Check whether given point collides with the bounding box tree. This is equivalent to calling compute_first_collision and checking whether any collision was detected.

Returns
bool
True iff the point is inside the tree.
collides_entity()

Check whether given point collides with any entity contained in the bounding box tree. This is equivalent to calling compute_first_entity_collision and checking whether any collision was detected.

Returns
bool
True iff the point is inside the tree.
compute_closest_entity()

Compute closest entity to Point.

Returns
int
The local index for the entity that is closest to the point. If more than one entity is at the same distance (or point contained in entity), then the first entity is returned.
double
The distance to the closest entity.
Arguments
point (Point)
The point.
compute_closest_point()

Compute closest point to Point. This function assumes that the tree has been built for a point cloud.

Developer note: This function should not be confused with computing the closest point in all entities of a mesh. That function could be added with relative ease since we actually compute the closest points to get the distance in the above function (compute_closest_entity) inside the specialized implementations in TetrahedronCell.cpp etc.

Returns
int
The local index for the point that is closest to the point. If more than one point is at the same distance (or point contained in entity), then the first point is returned.
double
The distance to the closest point.
Arguments
point (Point)
The point.
compute_collisions()

Overloaded versions

  • compute_collisions(point)

    Compute all collisions between bounding boxes and Point.

    Returns
    numpy.array(int)

    A list of local indices for entities contained in (leaf) bounding boxes that collide with (intersect) the given point.

    Arguments
    point (Point)

    The point.

  • compute_collisions(tree)

    Compute all collisions between bounding boxes and BoundingBoxTree.

    Returns
    numpy.array(int)

    A list of local indices for entities in this tree that collide with (intersect) entities in other tree.

    std::vector<unsigned int>

    A list of local indices for entities in other tree that collide with (intersect) entities in this tree.

    The two lists have equal length and contain matching entities, such that entity i in the first list collides with entity i in the second list.

    Note that this means that the entity lists may contain duplicate entities since a single entity may collide with several different entities.

    Arguments
    tree (BoundingBoxTree)

    The bounding box tree.

    Note that this function only checks collisions between bounding boxes of entities. It does not check that the entities themselves actually collide. To compute entity collisions, use the function compute_entity_collisions.
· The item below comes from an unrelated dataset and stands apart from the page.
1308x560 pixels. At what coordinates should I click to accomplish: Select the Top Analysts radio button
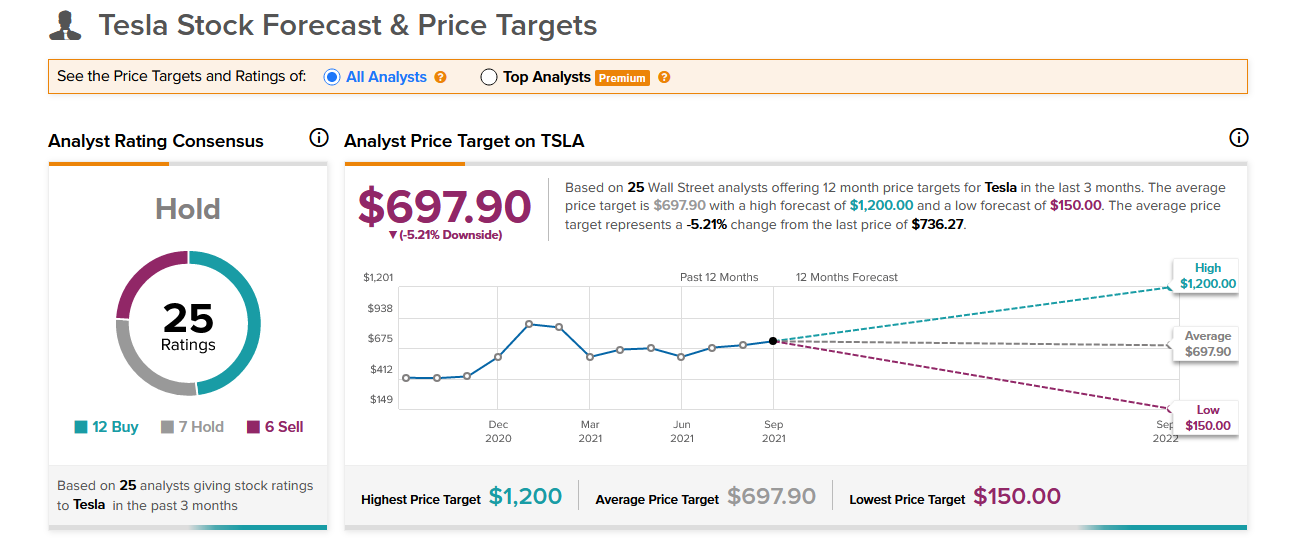pos(489,77)
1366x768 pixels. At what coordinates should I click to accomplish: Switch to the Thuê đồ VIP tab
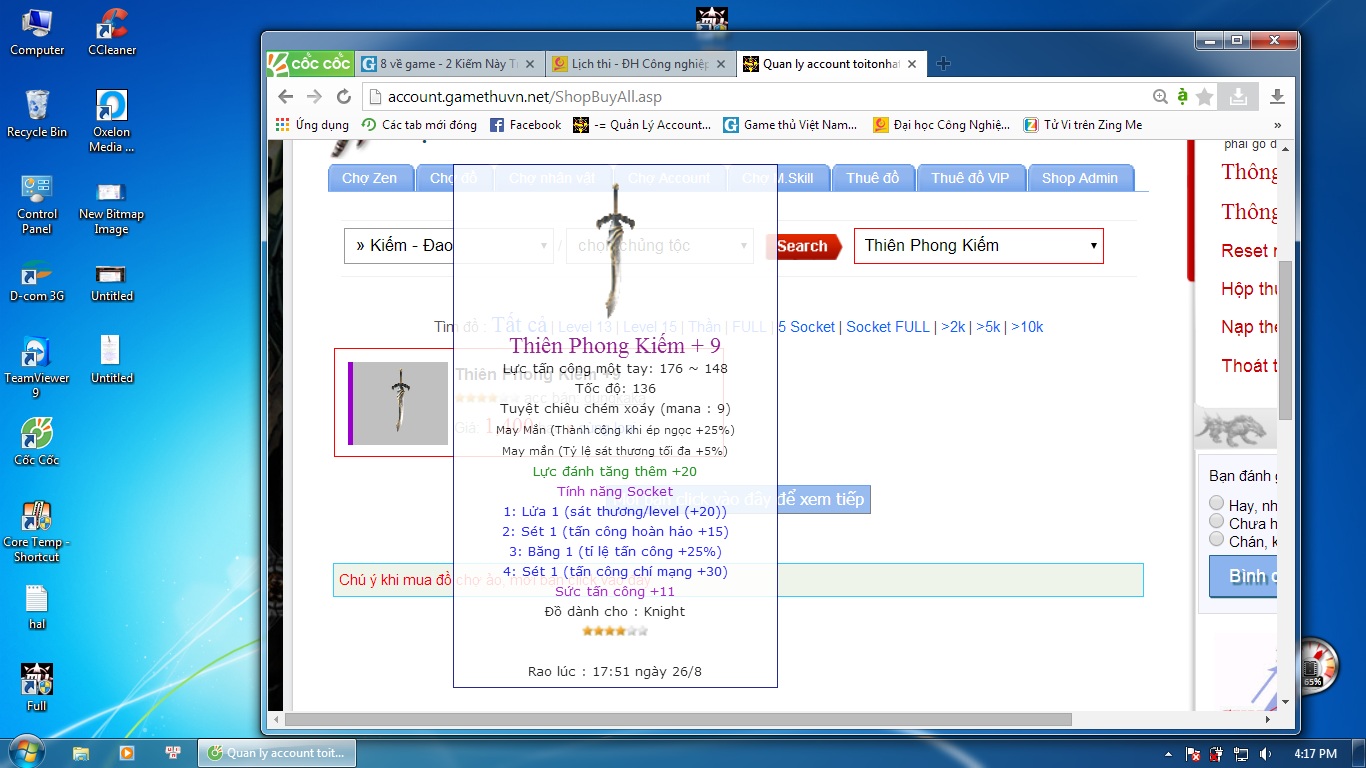(970, 178)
compute_entity_collisions()

Overloaded versions

  • compute_entity_collisions(point)

    Compute all collisions between entities and Point.

    Returns
    numpy.array(int)

    A list of local indices for entities that collide with (intersect) the given point.

    Arguments
    point (Point)

    The point.

  • compute_entity_collisions(tree)

    Compute all collisions between entities and BoundingBoxTree.

    Returns
    numpy.array(int)

    A list of local indices for entities in this tree that collide with (intersect) entities in other tree.

    std::vector<unsigned int>

    A list of local indices for entities in other tree that collide with (intersect) entities in this tree.
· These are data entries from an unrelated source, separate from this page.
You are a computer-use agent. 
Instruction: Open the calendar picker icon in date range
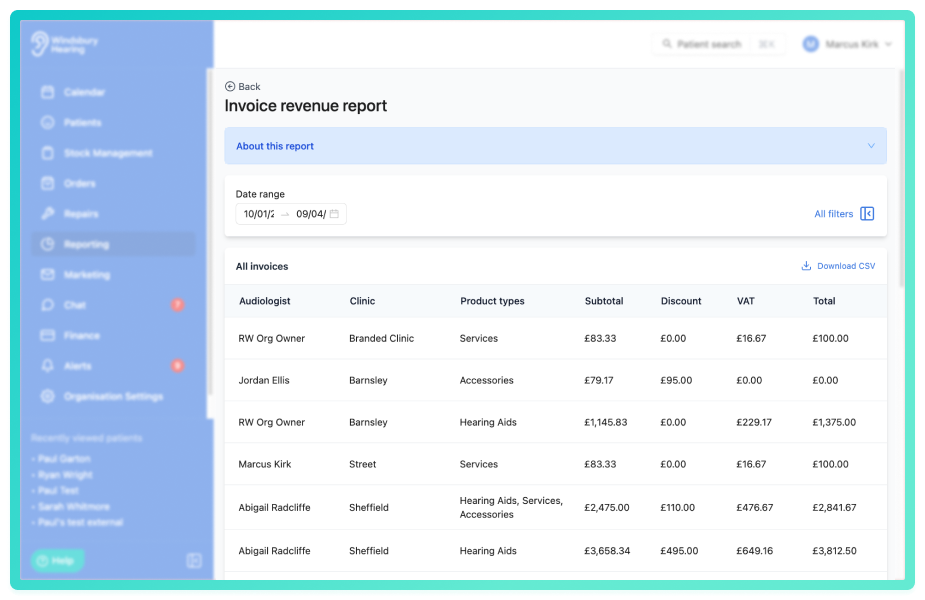(x=334, y=214)
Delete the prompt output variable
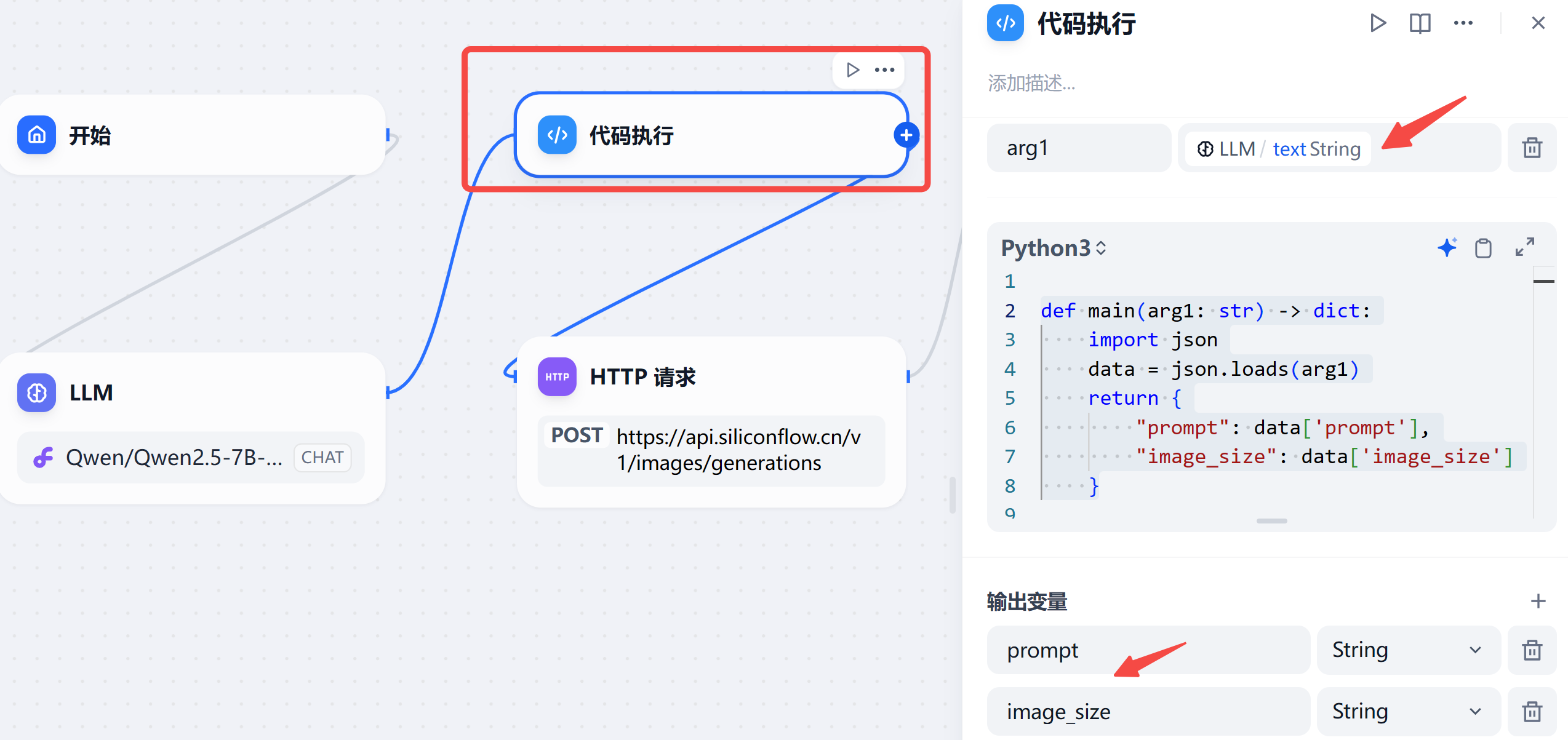Viewport: 1568px width, 740px height. pos(1532,650)
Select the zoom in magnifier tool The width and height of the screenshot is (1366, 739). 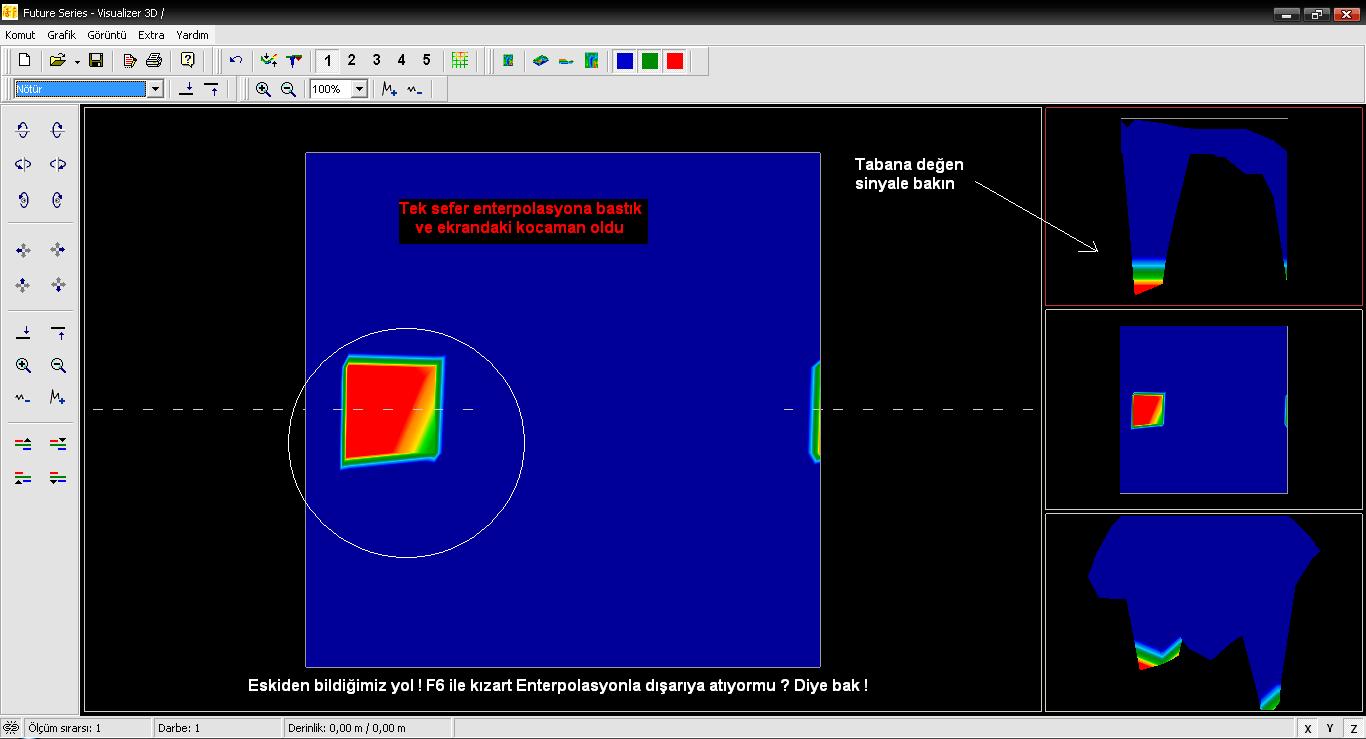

    The two lists have equal length and contain matching entities, such that entity i in the first list collides with entity i in the second list.
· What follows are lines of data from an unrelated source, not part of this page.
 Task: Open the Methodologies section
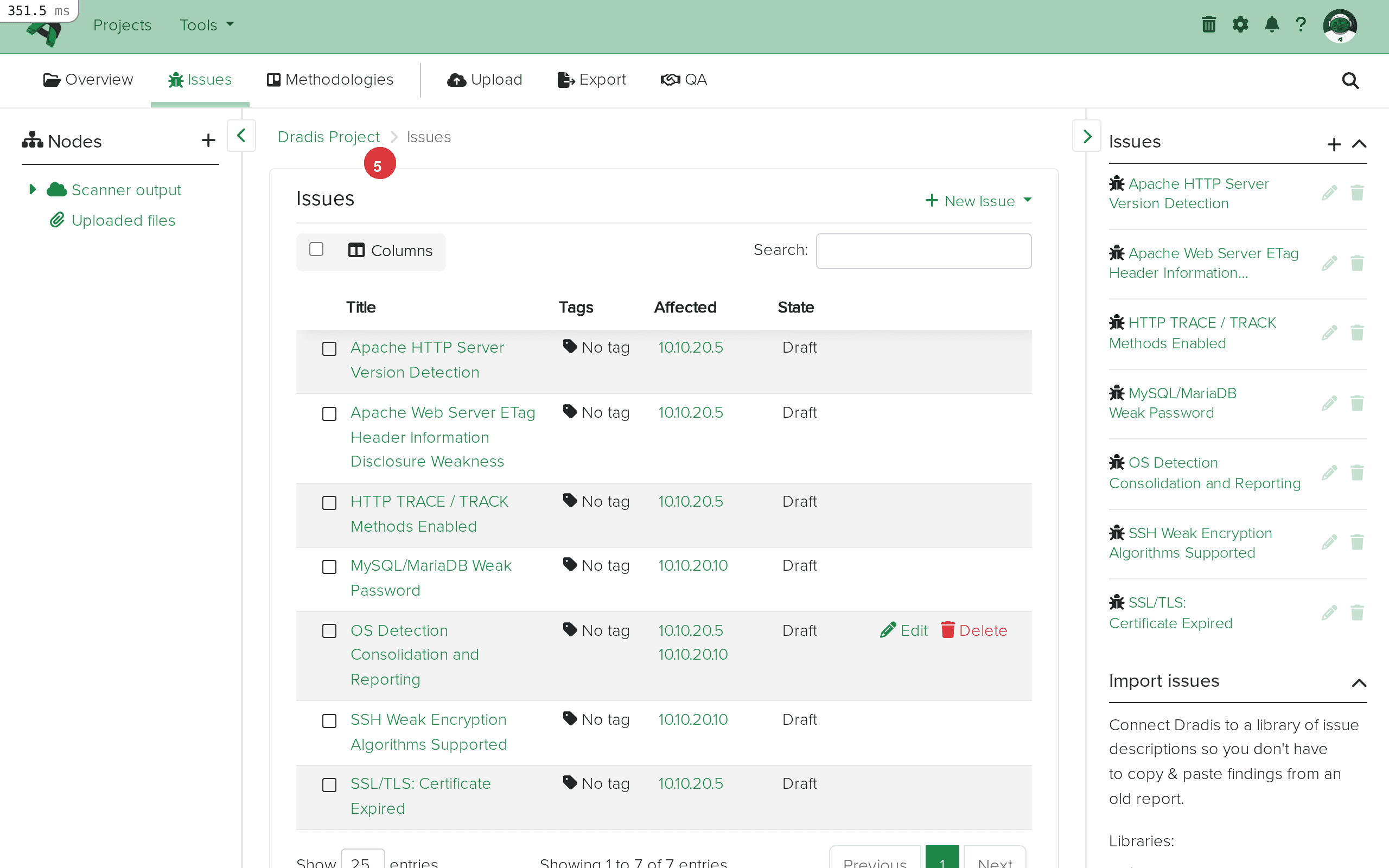330,80
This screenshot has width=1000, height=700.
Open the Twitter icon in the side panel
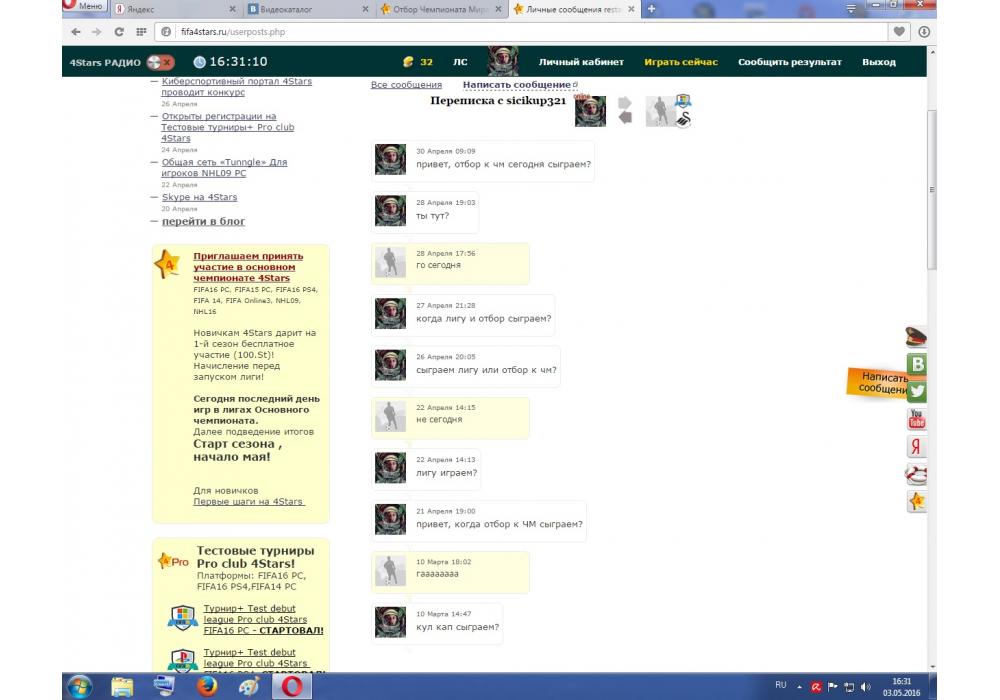[916, 392]
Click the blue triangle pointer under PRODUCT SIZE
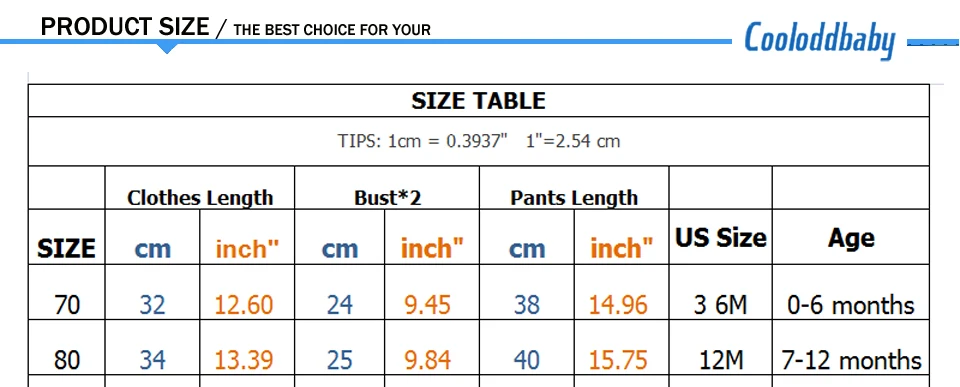The width and height of the screenshot is (960, 387). click(167, 48)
    Note that this means that the entity lists may contain duplicate entities since a single entity may collide with several different entities.

    Arguments
    tree (BoundingBoxTree)

    The bounding box tree.

compute_first_collision()

Compute first collision between bounding boxes and Point.

Returns
int
The local index for the first found entity contained in a (leaf) bounding box that collides with (intersects) the given point. If not found, std::numeric_limits<unsigned int>::max() is returned.
Arguments
point (Point)
The point.
compute_first_entity_collision()

Compute first collision between entities and Point.

Returns
int
The local index for the first found entity that collides with (intersects) the given point. If not found, std::numeric_limits<unsigned int>::max() is returned.
Arguments
point (Point)
The point.
thisown

The membership flag